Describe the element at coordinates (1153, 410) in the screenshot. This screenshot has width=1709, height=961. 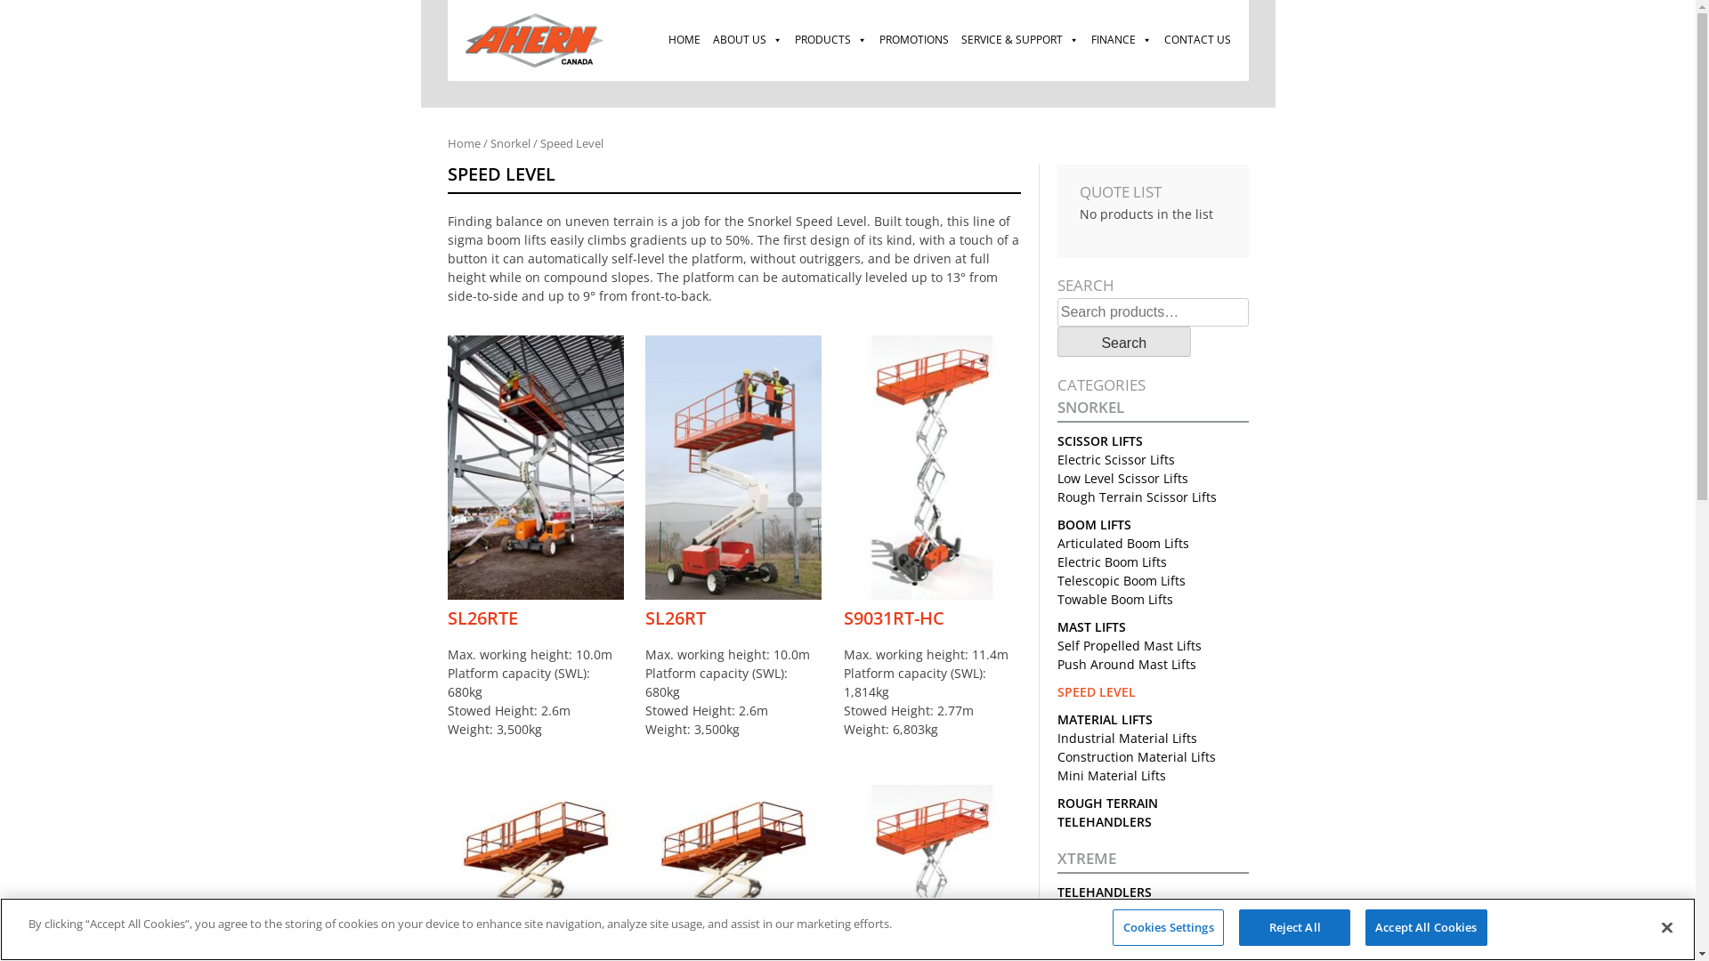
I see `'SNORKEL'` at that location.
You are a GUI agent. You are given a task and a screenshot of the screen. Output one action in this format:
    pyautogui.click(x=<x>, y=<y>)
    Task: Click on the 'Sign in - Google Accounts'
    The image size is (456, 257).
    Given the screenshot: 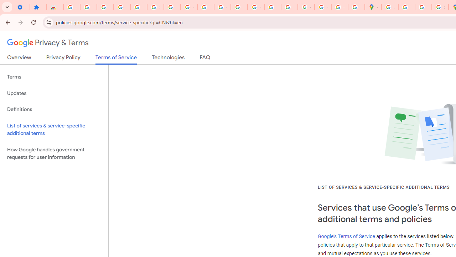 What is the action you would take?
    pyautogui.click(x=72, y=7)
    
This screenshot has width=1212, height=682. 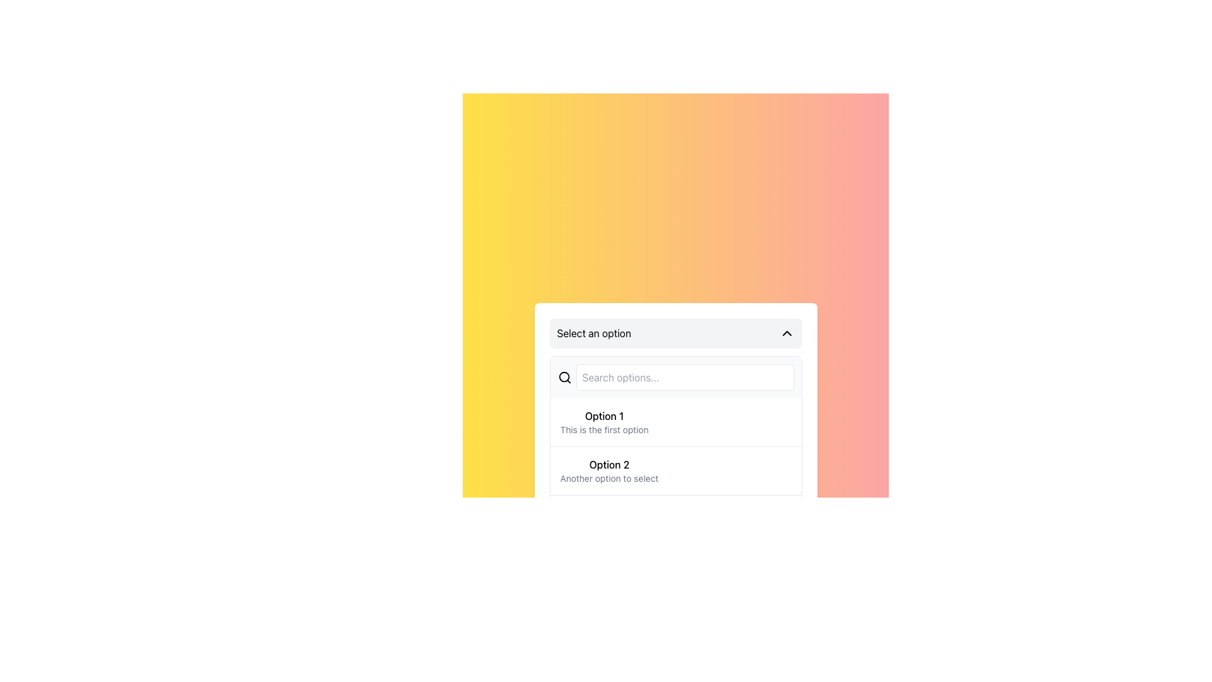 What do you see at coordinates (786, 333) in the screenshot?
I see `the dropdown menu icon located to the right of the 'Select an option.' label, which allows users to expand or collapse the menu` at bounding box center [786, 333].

----

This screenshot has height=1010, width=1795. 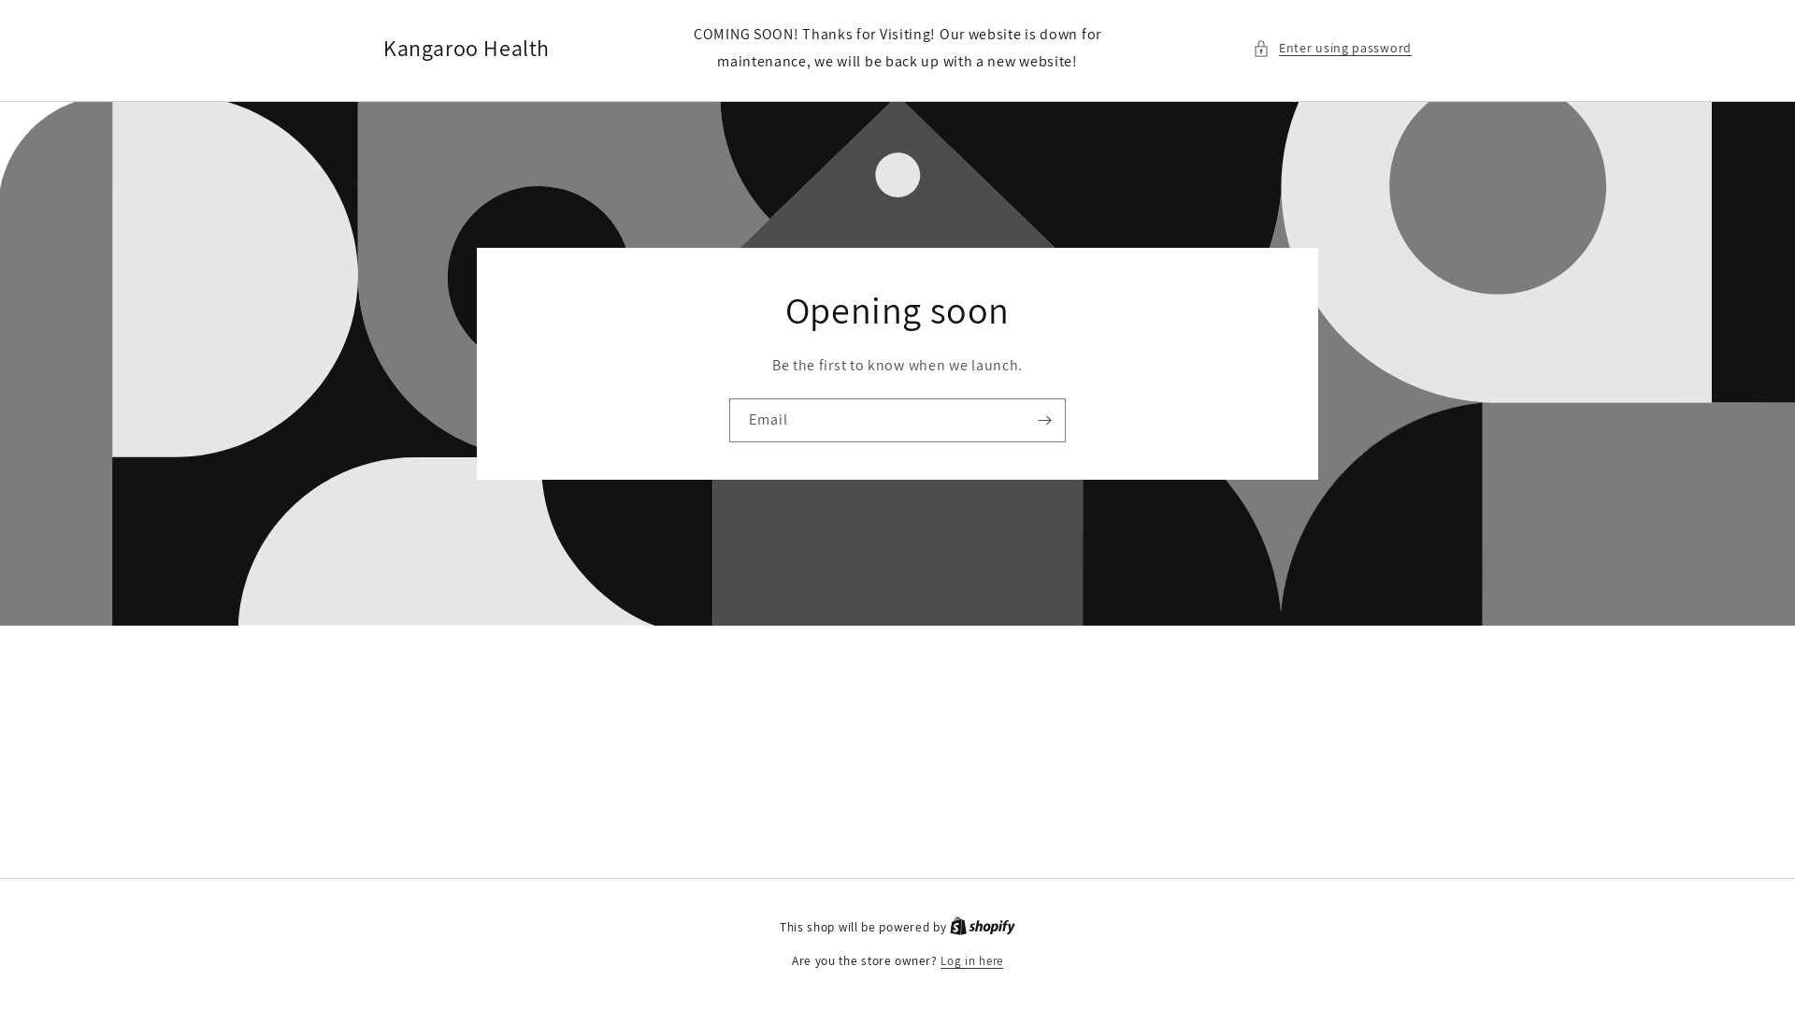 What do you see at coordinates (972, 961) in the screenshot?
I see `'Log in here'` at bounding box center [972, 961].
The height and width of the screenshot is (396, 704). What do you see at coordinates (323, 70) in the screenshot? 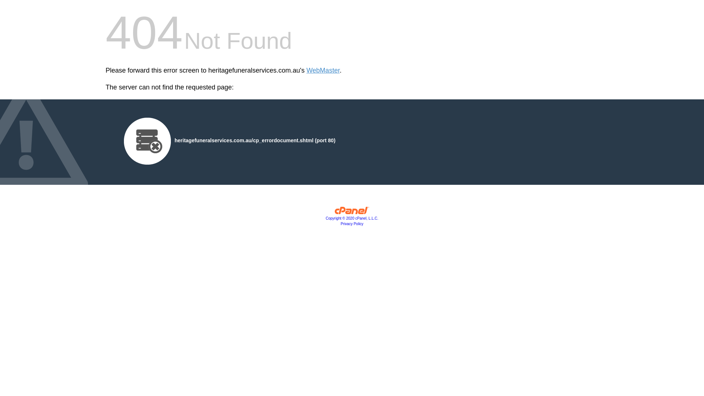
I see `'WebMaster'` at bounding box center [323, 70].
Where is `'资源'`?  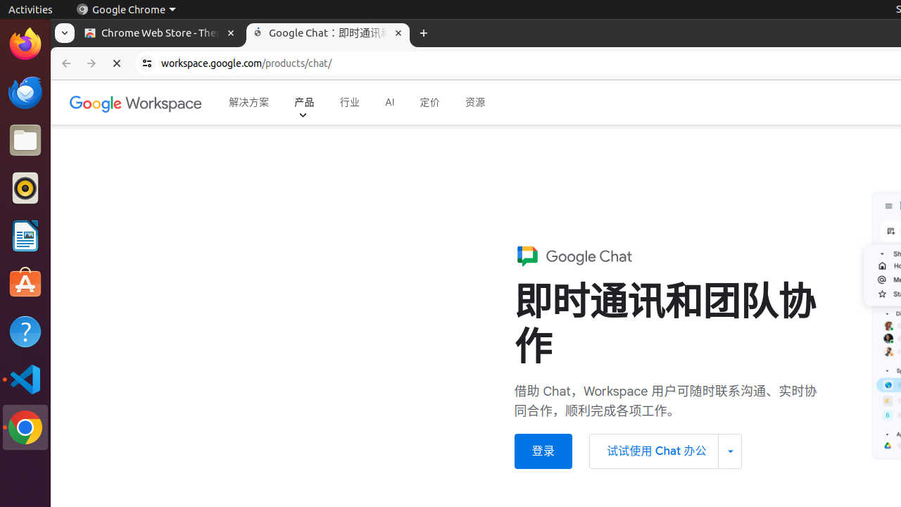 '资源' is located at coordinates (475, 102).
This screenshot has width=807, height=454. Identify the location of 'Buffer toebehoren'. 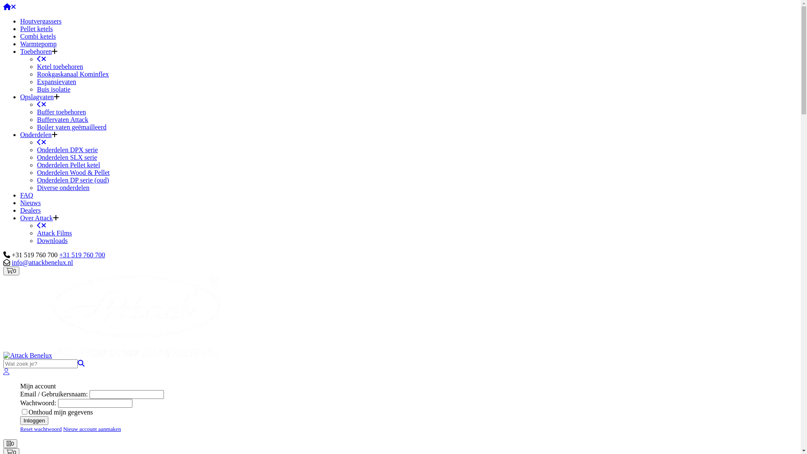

----

Rewrite everything from the line containing "Describe the element" down to the line containing "at that location." as a two-column CSV with the headers request and reply. Put each item's text and its answer in one quoted field each, replace line breaks with spaces, and omit the pictures.

request,reply
"Describe the element at coordinates (1153, 410) in the screenshot. This screenshot has width=1709, height=961.","I see `'SNORKEL'` at that location."